- Opening Delimiter -

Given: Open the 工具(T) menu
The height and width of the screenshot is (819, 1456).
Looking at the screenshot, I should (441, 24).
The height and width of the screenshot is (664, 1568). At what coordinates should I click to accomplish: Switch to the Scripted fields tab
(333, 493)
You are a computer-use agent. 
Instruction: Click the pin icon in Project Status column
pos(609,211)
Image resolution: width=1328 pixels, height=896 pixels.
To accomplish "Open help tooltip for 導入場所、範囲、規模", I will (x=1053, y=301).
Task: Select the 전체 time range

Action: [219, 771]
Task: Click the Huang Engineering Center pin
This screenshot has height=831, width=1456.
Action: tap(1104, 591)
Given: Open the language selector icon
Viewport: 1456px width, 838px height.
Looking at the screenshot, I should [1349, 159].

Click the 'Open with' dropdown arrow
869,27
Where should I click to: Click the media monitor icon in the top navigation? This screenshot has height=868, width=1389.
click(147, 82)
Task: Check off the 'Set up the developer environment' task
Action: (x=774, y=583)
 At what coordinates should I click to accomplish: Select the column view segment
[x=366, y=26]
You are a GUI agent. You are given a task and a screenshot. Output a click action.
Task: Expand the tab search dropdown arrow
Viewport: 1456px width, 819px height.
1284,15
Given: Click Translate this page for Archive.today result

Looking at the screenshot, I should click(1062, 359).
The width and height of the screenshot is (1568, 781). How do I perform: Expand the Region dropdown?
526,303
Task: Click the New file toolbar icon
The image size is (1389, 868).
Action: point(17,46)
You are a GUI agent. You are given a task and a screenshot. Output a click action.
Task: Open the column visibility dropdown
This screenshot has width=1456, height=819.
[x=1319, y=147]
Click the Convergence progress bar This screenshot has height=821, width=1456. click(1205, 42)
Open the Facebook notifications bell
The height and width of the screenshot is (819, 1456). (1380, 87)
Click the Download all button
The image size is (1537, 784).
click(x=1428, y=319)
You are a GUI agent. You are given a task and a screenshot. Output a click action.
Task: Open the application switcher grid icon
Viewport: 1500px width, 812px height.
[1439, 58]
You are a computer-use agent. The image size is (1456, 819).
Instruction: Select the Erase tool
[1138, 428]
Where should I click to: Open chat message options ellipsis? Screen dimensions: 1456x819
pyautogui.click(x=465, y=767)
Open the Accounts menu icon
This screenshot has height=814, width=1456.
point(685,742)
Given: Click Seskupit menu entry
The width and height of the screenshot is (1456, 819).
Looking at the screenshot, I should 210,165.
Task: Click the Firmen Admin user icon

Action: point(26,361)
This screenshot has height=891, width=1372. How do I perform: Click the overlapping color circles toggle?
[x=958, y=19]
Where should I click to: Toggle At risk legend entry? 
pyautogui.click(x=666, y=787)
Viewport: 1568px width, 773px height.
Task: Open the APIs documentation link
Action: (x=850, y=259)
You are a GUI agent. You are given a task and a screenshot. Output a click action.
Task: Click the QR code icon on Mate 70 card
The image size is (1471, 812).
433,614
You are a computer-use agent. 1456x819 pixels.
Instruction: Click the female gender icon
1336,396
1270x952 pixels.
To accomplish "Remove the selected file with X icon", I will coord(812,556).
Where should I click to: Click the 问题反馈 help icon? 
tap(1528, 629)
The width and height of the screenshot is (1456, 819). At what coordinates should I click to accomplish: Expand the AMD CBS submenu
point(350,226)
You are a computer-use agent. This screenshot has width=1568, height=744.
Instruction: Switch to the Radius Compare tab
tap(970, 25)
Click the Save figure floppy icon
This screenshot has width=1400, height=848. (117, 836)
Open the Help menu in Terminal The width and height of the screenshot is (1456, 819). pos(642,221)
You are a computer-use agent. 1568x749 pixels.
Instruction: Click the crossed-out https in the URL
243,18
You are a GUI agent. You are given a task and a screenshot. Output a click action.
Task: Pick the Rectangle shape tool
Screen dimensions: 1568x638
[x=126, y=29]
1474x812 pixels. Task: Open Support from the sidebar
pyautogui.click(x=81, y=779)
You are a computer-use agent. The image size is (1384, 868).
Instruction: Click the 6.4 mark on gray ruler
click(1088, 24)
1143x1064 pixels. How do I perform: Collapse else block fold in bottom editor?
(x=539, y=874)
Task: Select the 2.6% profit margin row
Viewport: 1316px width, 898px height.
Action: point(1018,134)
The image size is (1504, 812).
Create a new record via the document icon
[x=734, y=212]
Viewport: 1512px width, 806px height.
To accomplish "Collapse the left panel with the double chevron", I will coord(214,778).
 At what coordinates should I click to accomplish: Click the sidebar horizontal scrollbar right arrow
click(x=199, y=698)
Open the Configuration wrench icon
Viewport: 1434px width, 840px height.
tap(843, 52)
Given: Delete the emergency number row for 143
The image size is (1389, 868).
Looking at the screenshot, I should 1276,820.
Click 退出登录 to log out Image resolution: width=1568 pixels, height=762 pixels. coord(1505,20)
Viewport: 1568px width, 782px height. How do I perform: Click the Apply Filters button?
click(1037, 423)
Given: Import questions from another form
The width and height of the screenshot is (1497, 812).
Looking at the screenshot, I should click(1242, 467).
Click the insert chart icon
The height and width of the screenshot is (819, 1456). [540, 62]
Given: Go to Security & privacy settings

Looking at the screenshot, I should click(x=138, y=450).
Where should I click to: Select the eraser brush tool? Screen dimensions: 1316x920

- Closing Delimiter -

Your objective: Every line of the material above must be duplicated exactly.

Solution to this exercise:
Given: Open the 工具(T) menu
The height and width of the screenshot is (819, 1456).
Looking at the screenshot, I should (441, 24).
The height and width of the screenshot is (664, 1568). At what coordinates should I click to accomplish: Switch to the Scripted fields tab
(333, 493)
You are a computer-use agent. 
Instruction: Click the pin icon in Project Status column
pos(609,211)
Image resolution: width=1328 pixels, height=896 pixels.
To accomplish "Open help tooltip for 導入場所、範囲、規模", I will (x=1053, y=301).
Task: Select the 전체 time range

Action: [219, 771]
Task: Click the Huang Engineering Center pin
This screenshot has height=831, width=1456.
Action: tap(1104, 591)
Given: Open the language selector icon
Viewport: 1456px width, 838px height.
Looking at the screenshot, I should [1349, 159].

Click the 'Open with' dropdown arrow
869,27
Where should I click to: Click the media monitor icon in the top navigation? This screenshot has height=868, width=1389.
click(147, 82)
Task: Check off the 'Set up the developer environment' task
Action: (x=774, y=583)
 At what coordinates should I click to accomplish: Select the column view segment
[x=366, y=26]
You are a GUI agent. You are given a task and a screenshot. Output a click action.
Task: Expand the tab search dropdown arrow
Viewport: 1456px width, 819px height.
1284,15
Given: Click Translate this page for Archive.today result

Looking at the screenshot, I should click(1062, 359).
The width and height of the screenshot is (1568, 781). How do I perform: Expand the Region dropdown?
526,303
Task: Click the New file toolbar icon
The image size is (1389, 868).
Action: point(17,46)
You are a GUI agent. You are given a task and a screenshot. Output a click action.
Task: Open the column visibility dropdown
This screenshot has width=1456, height=819.
[x=1319, y=147]
Click the Convergence progress bar This screenshot has height=821, width=1456. click(1205, 42)
Open the Facebook notifications bell
The height and width of the screenshot is (819, 1456). (1380, 87)
Click the Download all button
The image size is (1537, 784).
click(x=1428, y=319)
You are a GUI agent. You are given a task and a screenshot. Output a click action.
Task: Open the application switcher grid icon
Viewport: 1500px width, 812px height.
[1439, 58]
You are a computer-use agent. The image size is (1456, 819).
Instruction: Select the Erase tool
[1138, 428]
Where should I click to: Open chat message options ellipsis? Screen dimensions: 1456x819
pyautogui.click(x=465, y=767)
Open the Accounts menu icon
This screenshot has height=814, width=1456.
point(685,742)
Given: Click Seskupit menu entry
The width and height of the screenshot is (1456, 819).
Looking at the screenshot, I should 210,165.
Task: Click the Firmen Admin user icon

Action: point(26,361)
This screenshot has height=891, width=1372. How do I perform: Click the overlapping color circles toggle?
[x=958, y=19]
Where should I click to: Toggle At risk legend entry? 
pyautogui.click(x=666, y=787)
Viewport: 1568px width, 773px height.
Task: Open the APIs documentation link
Action: (x=850, y=259)
You are a GUI agent. You are given a task and a screenshot. Output a click action.
Task: Click the QR code icon on Mate 70 card
The image size is (1471, 812).
433,614
You are a computer-use agent. 1456x819 pixels.
Instruction: Click the female gender icon
1336,396
1270x952 pixels.
To accomplish "Remove the selected file with X icon", I will coord(812,556).
Where should I click to: Click the 问题反馈 help icon? 
tap(1528, 629)
The width and height of the screenshot is (1456, 819). At what coordinates should I click to accomplish: Expand the AMD CBS submenu
point(350,226)
You are a computer-use agent. This screenshot has width=1568, height=744.
Instruction: Switch to the Radius Compare tab
tap(970, 25)
Click the Save figure floppy icon
This screenshot has width=1400, height=848. (117, 836)
Open the Help menu in Terminal The width and height of the screenshot is (1456, 819). pos(642,221)
You are a computer-use agent. 1568x749 pixels.
Instruction: Click the crossed-out https in the URL
243,18
You are a GUI agent. You are given a task and a screenshot. Output a click action.
Task: Pick the Rectangle shape tool
Screen dimensions: 1568x638
[x=126, y=29]
1474x812 pixels. Task: Open Support from the sidebar
pyautogui.click(x=81, y=779)
You are a computer-use agent. The image size is (1384, 868).
Instruction: Click the 6.4 mark on gray ruler
click(1088, 24)
1143x1064 pixels. How do I perform: Collapse else block fold in bottom editor?
(x=539, y=874)
Task: Select the 2.6% profit margin row
Viewport: 1316px width, 898px height.
Action: point(1018,134)
The image size is (1504, 812).
Create a new record via the document icon
[x=734, y=212]
Viewport: 1512px width, 806px height.
To accomplish "Collapse the left panel with the double chevron", I will coord(214,778).
 At what coordinates should I click to accomplish: Click the sidebar horizontal scrollbar right arrow
click(x=199, y=698)
Open the Configuration wrench icon
Viewport: 1434px width, 840px height.
tap(843, 52)
Given: Delete the emergency number row for 143
The image size is (1389, 868).
Looking at the screenshot, I should 1276,820.
Click 退出登录 to log out Image resolution: width=1568 pixels, height=762 pixels. coord(1505,20)
Viewport: 1568px width, 782px height. How do I perform: Click the Apply Filters button?
click(1037, 423)
Given: Import questions from another form
The width and height of the screenshot is (1497, 812).
Looking at the screenshot, I should click(1242, 467).
Click the insert chart icon
The height and width of the screenshot is (819, 1456). [540, 62]
Given: Go to Security & privacy settings

Looking at the screenshot, I should click(x=138, y=450).
Where should I click to: Select the eraser brush tool? Screen dimensions: 1316x920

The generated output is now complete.